Directive 1:
Answer these questions about the SMILES structure-drawing script described below:
(a) What command installs the libraries it requires?
(b) What default size does draw_2d_structure use?
(c) How many SMILES strings does the loop draw?
Directive 2:
Summarize the SMILES structure-drawing script below in two sentences.

━━━ Document section

Description

This script performs the following tasks:

    Reads a CSV file containing a column named "smiles".
    Defines a function to draw the 2D structure of a molecule from its SMILES string.
    Iterates over the DataFrame with a progress bar to draw and display the structures.
    Measures and prints the runtime of the script.


Instructions for Use

    Ensure you have the required libraries installed:

'''
        pip install pandas rdkit-pypi tqdm
'''

Update the input_file_path variable with the path to your input CSV file.

Run the script in a Jupyter Notebook. The script will read the input CSV file, process the SMILES strings to draw and display the 2D structures, and measure the runtime.


In [None]:
import pandas as pd
from rdkit import Chem
from rdkit.Chem import Draw
from rdkit.Chem.Draw import rdMolDraw2D
from IPython.display import SVG, display
from tqdm import tqdm
import time

# Function to draw the 2D structure of a molecule from its SMILES string
def draw_2d_structure(smiles, size=(300, 300)):
    mol = Chem.MolFromSmiles(smiles)
    if mol is not None:
        drawer = rdMolDraw2D.MolDraw2DSVG(size[0], size[1])
        drawer.DrawMolecule(mol)
        drawer.FinishDrawing()
        svg = drawer.GetDrawingText()
        display(SVG(svg))

# Read CSV file with a column named "smiles"
input_file_path = 'input.csv'  # Update with your input file path
df = pd.read_csv(input_file_path)

# Check the structure of your DataFrame
print(df.head())

# Measure the runtime
start_time = time.time()

# Draw structures for the first 1000 SMILES strings in the DataFrame with a progress bar
for index, row in tqdm(df.head(1000).iterrows(), total=1000):
    smiles = row['smiles']
    draw_2d_structure(smiles)

end_time = time.time()

# Print the runtime
print(f"Runtime: {end_time - start_time:.2f} seconds")

━━━━━━
━━━ Source material

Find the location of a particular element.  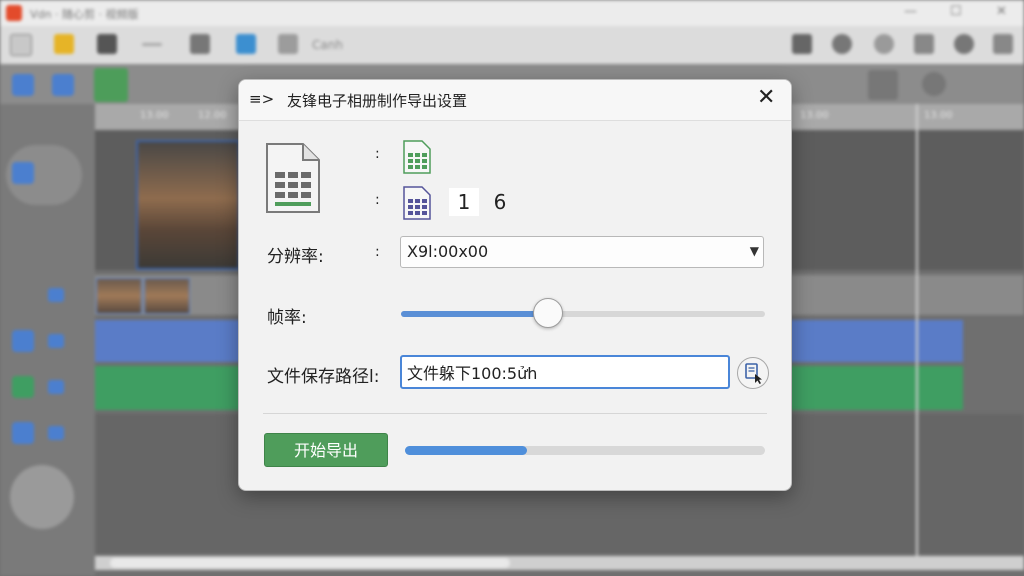

dialog-title: 友锋电子相册制作导出设置 is located at coordinates (378, 101).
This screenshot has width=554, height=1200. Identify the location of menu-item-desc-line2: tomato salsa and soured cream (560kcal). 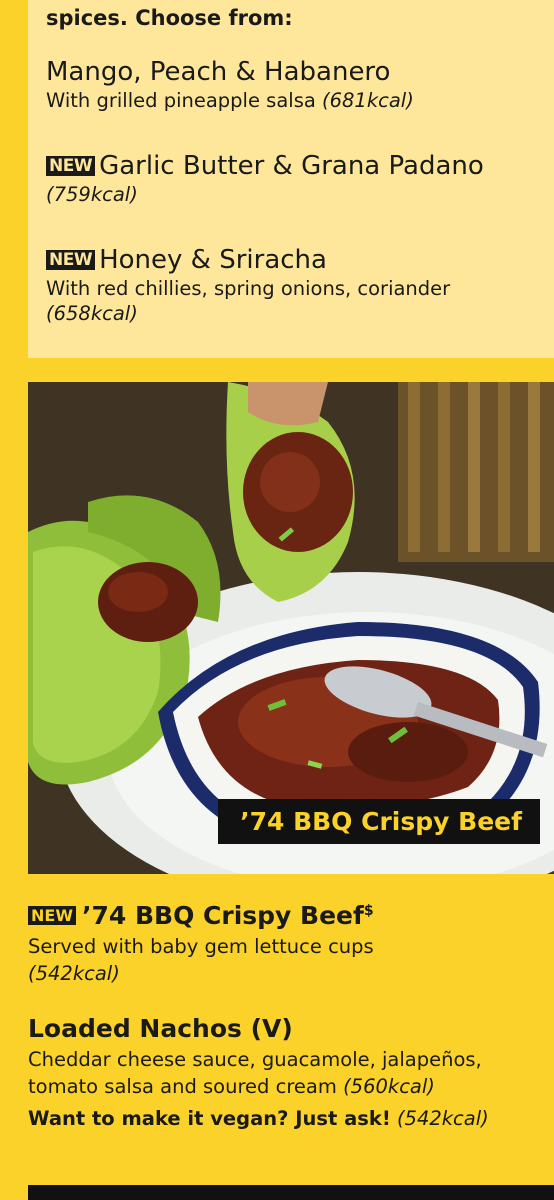
(291, 1086).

━━━━━━

Task response 1:
(a) pip install pandas rdkit-pypi tqdm
(b) (300, 300)
(c) The first 1000 in the DataFrame.

Task response 2:
The script reads a CSV file with a column named "smiles", iterates over the DataFrame with a progress bar to draw and display each molecule's 2D structure, and prints its runtime. To use it, install pandas, rdkit-pypi and tqdm, set input_file_path to the input CSV file, and run the script in a Jupyter Notebook.